◆ **Task goal**:
How many lines in the records contain the string "list", with case counting? Reply with the number alone.

Recorded data:
☆ ☆ ☆ ☆ ☆ ☆ ☆
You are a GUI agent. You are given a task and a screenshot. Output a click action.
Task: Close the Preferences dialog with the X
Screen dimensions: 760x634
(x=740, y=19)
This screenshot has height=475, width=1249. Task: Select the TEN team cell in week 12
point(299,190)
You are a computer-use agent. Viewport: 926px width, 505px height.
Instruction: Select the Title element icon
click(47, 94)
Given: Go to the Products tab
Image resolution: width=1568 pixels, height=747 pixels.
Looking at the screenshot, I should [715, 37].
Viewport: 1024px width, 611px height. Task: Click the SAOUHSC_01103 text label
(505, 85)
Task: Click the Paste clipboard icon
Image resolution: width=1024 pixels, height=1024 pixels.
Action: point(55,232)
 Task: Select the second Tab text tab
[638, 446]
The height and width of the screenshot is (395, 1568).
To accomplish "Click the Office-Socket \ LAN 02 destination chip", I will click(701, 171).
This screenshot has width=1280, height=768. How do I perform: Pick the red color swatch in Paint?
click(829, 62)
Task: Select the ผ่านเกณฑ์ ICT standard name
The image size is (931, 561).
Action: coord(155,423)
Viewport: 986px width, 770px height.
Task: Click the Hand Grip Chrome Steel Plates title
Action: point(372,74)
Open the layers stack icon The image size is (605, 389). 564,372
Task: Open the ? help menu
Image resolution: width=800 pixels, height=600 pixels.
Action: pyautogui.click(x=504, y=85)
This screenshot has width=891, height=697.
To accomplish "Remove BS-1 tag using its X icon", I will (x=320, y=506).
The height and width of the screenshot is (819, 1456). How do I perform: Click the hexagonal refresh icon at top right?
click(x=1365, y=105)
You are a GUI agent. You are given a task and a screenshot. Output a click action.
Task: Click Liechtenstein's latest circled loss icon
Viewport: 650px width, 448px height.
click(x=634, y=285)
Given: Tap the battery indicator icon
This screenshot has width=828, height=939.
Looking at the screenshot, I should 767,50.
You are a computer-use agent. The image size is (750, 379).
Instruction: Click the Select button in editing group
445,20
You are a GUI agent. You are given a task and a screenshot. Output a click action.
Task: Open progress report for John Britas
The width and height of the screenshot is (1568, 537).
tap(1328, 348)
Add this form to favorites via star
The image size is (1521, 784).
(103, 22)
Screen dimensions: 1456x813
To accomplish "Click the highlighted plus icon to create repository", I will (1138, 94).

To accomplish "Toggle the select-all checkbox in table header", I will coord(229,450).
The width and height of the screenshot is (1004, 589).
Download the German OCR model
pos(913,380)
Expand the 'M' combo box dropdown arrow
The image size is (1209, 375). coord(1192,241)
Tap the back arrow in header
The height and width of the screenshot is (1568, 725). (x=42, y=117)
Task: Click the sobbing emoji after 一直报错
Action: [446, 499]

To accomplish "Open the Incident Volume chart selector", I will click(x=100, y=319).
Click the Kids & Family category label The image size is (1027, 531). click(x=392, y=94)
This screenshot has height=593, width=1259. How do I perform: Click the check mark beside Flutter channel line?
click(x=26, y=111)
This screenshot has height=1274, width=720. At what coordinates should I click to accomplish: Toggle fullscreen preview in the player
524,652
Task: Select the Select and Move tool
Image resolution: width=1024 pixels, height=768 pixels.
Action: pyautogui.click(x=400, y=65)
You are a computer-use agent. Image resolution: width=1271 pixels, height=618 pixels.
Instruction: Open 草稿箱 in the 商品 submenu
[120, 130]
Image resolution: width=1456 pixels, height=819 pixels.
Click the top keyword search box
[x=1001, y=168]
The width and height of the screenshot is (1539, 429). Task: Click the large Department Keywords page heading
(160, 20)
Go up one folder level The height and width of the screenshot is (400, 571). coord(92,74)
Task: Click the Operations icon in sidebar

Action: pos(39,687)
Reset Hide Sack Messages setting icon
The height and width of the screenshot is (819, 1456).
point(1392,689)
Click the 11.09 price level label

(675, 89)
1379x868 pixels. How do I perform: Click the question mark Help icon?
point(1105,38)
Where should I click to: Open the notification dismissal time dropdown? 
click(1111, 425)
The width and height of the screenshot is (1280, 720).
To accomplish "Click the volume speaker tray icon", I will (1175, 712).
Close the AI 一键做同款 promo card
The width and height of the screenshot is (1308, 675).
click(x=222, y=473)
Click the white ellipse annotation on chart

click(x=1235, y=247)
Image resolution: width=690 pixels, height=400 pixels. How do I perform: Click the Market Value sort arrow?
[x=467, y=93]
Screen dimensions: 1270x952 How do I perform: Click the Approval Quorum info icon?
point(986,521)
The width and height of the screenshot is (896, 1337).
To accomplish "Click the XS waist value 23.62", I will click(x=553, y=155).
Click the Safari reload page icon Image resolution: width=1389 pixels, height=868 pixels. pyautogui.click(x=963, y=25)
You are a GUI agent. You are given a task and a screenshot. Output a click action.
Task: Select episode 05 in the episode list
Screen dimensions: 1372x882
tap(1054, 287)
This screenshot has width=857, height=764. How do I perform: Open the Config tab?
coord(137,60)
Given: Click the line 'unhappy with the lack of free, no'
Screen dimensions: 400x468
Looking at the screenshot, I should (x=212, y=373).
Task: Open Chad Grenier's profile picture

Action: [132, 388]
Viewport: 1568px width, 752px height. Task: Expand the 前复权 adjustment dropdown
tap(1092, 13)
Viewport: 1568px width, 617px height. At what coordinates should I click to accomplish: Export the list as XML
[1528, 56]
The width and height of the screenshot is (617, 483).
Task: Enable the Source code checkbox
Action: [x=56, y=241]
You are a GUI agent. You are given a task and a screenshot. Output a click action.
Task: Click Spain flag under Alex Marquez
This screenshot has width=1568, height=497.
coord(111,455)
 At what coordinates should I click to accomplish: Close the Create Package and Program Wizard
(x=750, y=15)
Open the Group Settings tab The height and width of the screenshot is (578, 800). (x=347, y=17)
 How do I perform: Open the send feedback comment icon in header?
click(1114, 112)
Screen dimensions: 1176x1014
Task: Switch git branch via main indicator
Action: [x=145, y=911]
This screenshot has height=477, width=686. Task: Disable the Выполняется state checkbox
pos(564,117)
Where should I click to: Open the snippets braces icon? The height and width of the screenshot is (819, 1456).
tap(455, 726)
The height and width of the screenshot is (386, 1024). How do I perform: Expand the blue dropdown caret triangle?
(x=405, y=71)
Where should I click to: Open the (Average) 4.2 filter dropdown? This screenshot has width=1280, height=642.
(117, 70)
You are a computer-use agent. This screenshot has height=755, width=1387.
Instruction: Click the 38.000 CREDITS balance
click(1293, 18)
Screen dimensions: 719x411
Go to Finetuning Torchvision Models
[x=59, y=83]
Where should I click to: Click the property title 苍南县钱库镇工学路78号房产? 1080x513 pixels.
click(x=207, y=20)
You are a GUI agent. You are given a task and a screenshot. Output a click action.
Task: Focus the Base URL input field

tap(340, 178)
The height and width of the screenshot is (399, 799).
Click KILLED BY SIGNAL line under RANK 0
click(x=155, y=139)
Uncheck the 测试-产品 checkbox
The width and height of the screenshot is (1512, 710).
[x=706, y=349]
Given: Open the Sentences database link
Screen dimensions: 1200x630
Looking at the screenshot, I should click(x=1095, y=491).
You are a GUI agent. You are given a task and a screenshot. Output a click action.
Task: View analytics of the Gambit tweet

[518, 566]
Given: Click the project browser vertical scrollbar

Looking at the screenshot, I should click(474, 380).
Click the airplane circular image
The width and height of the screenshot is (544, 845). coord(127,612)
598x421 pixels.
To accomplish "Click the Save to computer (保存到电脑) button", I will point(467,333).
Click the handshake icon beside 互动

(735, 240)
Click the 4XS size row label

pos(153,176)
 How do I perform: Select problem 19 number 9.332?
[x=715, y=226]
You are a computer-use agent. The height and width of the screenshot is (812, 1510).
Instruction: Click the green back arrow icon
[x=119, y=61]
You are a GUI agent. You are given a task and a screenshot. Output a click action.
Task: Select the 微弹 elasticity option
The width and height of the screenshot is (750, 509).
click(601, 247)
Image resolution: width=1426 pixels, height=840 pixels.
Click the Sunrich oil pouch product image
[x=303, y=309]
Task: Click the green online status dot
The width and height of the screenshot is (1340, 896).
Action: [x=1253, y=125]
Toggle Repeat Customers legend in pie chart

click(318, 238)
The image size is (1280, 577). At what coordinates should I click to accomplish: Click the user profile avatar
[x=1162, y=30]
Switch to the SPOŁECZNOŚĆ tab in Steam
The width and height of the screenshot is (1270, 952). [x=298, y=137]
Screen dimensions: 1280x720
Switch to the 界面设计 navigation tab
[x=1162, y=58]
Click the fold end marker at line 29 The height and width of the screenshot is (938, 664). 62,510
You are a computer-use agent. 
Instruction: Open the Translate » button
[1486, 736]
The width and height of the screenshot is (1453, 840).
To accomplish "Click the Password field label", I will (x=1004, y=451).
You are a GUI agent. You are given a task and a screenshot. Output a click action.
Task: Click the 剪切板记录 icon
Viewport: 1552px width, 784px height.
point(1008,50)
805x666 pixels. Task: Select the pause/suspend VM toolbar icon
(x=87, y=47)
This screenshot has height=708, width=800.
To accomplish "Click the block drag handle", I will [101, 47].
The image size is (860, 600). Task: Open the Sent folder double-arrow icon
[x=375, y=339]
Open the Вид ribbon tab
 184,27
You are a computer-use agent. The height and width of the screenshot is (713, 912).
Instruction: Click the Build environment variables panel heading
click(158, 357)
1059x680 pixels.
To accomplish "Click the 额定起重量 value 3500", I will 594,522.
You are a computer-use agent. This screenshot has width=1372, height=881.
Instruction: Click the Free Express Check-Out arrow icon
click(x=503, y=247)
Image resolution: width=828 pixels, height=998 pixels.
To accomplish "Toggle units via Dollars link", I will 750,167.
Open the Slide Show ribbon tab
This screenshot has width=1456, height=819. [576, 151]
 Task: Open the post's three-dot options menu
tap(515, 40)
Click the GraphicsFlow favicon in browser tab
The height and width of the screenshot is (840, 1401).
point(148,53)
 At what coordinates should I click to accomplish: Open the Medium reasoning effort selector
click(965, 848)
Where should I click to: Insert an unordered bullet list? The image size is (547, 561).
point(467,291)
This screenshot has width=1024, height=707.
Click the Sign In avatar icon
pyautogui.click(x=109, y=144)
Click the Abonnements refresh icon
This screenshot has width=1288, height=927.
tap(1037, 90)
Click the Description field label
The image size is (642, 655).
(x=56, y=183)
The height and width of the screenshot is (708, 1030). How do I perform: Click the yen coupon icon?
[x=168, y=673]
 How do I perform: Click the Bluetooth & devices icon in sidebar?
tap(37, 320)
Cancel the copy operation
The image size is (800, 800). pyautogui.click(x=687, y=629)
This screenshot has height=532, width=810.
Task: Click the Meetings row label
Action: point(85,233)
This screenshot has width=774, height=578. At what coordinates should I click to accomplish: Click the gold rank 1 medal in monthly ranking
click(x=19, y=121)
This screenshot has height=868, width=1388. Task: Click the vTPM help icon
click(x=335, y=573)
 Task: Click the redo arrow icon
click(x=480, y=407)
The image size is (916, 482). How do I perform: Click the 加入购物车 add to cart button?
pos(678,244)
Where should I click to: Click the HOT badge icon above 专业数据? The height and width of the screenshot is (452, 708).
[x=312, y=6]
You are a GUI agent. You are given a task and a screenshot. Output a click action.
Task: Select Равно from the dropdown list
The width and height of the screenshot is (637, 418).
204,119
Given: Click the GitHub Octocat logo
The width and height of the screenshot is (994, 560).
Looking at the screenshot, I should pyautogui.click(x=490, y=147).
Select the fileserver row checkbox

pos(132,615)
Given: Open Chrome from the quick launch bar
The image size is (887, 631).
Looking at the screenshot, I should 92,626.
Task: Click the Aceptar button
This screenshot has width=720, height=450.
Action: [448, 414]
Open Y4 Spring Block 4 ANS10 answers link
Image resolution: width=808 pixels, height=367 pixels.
☆ ☆ ☆ ☆ ☆ ☆ ☆
◆ **Written solution**:
4